As a collegiate big band jazz drummer, it was apparently my job to keep the rhythm section going a) slightly slower or b) considerably faster than the band’s conductor and the music’s composer intended. My job performance was absolutely fantastic. Off the charts. And off the beat.

The casual listener may have foolishly assumed I possessed little if any sense of rhythm, bodily coordination, and/or hearing. Silly casual listener. I’m sure the true jazz enthusiast (and my bandmates) appreciated, nay, respected, nay, revered my bold experiments with the concept of “keeping time.” Time, after all, is just an illusion created by humans.

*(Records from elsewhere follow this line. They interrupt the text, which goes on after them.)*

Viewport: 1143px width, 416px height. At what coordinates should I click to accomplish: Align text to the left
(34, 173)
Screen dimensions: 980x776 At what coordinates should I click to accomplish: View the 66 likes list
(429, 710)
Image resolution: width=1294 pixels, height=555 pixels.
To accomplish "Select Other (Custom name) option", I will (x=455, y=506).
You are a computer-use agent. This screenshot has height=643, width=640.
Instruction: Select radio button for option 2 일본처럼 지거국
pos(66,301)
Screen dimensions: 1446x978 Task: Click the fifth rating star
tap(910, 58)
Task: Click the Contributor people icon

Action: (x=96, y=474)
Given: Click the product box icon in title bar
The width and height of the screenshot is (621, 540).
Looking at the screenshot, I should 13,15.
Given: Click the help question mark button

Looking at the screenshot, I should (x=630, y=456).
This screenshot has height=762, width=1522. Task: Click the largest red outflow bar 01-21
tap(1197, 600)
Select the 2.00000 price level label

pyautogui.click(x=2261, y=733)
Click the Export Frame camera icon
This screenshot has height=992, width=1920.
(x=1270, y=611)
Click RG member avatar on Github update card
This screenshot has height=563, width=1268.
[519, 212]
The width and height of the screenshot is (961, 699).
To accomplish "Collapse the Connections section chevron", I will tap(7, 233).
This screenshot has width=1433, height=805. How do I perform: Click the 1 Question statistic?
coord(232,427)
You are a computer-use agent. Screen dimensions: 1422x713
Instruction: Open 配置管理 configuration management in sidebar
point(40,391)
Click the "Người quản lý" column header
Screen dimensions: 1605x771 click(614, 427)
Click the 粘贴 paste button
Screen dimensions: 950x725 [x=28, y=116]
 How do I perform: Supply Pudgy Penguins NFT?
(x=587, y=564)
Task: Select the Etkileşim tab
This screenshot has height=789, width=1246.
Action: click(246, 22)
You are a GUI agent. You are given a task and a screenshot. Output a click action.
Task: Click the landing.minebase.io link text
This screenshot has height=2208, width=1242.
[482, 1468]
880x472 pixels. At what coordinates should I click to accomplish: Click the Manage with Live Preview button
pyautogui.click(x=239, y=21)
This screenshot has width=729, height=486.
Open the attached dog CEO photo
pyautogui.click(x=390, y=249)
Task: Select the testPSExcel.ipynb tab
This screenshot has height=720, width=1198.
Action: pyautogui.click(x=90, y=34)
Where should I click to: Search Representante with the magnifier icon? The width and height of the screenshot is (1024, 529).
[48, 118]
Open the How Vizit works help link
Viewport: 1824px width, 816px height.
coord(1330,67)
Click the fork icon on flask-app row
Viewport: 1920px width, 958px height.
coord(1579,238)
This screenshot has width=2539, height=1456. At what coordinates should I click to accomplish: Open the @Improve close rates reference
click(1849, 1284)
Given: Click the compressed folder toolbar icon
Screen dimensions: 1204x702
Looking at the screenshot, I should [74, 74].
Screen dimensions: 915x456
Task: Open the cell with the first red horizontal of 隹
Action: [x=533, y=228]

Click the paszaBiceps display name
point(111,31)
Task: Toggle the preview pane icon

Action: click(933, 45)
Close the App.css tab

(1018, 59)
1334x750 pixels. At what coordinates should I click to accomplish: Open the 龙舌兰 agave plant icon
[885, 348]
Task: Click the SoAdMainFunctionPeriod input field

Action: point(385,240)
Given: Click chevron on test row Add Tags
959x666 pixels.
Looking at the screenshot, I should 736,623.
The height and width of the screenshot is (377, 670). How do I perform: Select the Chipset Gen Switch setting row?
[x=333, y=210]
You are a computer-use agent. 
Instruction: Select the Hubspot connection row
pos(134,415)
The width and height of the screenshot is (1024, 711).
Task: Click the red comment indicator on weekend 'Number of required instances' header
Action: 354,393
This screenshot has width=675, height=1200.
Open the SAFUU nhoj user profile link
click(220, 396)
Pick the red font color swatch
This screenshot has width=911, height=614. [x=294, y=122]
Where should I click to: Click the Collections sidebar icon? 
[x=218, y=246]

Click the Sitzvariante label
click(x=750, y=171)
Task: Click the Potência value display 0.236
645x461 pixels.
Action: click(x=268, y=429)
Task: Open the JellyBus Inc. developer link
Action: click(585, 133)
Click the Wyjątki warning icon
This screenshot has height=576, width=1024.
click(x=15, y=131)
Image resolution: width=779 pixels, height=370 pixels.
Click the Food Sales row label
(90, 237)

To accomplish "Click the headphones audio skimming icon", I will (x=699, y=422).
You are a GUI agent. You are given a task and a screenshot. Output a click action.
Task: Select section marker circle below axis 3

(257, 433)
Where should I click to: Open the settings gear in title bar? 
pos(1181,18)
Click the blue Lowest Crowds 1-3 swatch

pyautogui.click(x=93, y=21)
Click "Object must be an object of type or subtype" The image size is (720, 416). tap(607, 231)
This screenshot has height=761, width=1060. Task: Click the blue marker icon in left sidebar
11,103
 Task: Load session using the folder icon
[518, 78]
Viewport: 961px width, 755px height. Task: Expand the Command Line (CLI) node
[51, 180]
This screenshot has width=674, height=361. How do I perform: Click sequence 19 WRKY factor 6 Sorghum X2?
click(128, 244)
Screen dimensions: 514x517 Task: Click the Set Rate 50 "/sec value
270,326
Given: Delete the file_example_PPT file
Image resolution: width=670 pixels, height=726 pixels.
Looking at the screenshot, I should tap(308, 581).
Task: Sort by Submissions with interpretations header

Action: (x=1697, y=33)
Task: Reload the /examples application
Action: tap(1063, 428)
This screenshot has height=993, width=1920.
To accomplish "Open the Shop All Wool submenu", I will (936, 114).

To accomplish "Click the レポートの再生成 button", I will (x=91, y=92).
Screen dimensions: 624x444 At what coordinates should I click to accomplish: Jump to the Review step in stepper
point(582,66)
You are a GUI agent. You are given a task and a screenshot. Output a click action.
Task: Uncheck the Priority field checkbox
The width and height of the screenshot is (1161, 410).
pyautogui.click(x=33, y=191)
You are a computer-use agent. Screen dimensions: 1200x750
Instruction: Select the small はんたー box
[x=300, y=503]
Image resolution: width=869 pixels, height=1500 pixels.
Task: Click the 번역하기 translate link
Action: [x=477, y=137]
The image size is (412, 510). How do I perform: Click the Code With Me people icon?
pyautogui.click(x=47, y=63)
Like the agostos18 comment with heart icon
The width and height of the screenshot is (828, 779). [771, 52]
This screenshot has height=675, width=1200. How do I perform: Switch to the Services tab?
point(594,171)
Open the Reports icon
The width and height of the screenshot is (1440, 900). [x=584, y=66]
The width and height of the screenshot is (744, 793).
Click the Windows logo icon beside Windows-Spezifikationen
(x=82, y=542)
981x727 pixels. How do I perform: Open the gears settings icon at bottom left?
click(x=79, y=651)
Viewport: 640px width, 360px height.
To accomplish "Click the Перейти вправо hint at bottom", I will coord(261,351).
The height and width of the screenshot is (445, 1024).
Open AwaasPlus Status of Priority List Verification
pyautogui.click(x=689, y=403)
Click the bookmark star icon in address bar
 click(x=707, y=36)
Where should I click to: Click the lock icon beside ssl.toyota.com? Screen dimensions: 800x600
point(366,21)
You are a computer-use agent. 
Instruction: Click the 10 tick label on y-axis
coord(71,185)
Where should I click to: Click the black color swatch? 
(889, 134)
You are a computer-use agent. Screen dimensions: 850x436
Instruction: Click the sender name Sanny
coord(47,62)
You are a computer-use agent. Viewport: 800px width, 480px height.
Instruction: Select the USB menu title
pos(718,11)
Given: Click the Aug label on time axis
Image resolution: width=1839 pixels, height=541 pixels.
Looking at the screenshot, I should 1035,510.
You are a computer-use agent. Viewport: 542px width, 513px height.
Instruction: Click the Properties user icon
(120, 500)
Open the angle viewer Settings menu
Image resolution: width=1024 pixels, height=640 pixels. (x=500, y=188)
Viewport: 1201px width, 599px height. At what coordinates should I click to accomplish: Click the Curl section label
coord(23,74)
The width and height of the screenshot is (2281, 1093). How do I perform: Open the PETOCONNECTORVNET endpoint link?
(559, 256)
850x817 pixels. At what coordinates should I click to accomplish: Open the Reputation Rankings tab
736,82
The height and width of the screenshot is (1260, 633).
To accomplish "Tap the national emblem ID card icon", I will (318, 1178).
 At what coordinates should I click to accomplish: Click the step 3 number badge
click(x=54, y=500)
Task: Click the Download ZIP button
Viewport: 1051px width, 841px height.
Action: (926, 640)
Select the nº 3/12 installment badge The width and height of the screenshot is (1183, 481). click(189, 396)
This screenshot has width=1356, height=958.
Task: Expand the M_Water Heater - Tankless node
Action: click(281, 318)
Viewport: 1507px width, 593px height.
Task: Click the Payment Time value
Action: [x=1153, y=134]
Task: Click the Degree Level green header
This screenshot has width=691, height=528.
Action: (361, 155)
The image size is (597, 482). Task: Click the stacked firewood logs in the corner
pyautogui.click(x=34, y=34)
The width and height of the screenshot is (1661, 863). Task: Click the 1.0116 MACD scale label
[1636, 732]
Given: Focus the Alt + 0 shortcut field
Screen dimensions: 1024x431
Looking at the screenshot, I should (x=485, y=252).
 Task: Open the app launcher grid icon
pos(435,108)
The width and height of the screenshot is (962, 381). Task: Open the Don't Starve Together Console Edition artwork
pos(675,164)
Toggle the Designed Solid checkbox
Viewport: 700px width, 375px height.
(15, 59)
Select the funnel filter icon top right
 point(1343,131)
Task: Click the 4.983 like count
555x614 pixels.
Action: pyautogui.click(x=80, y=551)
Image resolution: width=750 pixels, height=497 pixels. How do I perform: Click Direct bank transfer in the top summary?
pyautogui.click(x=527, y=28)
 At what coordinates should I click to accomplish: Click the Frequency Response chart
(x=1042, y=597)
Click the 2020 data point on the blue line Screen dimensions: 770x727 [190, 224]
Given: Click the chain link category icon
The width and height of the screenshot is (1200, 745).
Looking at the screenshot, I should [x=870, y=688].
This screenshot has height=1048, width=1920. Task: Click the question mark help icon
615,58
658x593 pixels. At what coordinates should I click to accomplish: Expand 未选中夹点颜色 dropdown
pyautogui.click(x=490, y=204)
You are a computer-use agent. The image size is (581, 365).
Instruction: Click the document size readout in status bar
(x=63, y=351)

The wild animal we call “jazz” has no concept of time.

Unfortunately for the world of modern music, I abandoned my jazz career after one semester and applied the healing salve of my creative juices to other artistic animals. I continued to slap my drums in the privacy of my bedroom (not a metaphor), but I eventually stopped altogether.

And now my drums are under an old sheet in my parent’s basement, waiting patiently to rock once more. If I’m not the one rocking them, maybe it’ll be one of my (no doubt) musically gifted children. Both of them gave it a try during a recent trip to Grandma’s House, and believe it or not, after only five minutes of drum-tastic fury, they’re almost as good as their father.

Whatever happens, I had a lot of fun in those various school bands, and I’m so glad to have played with all those great kids and teachers. With those drums, I learned a lot about teamwork, and I gathered up a lot of self-esteem. I can honestly say that music changed my life.

So a big thanks goes out to whomever invented drums. I hope they’re proud of me.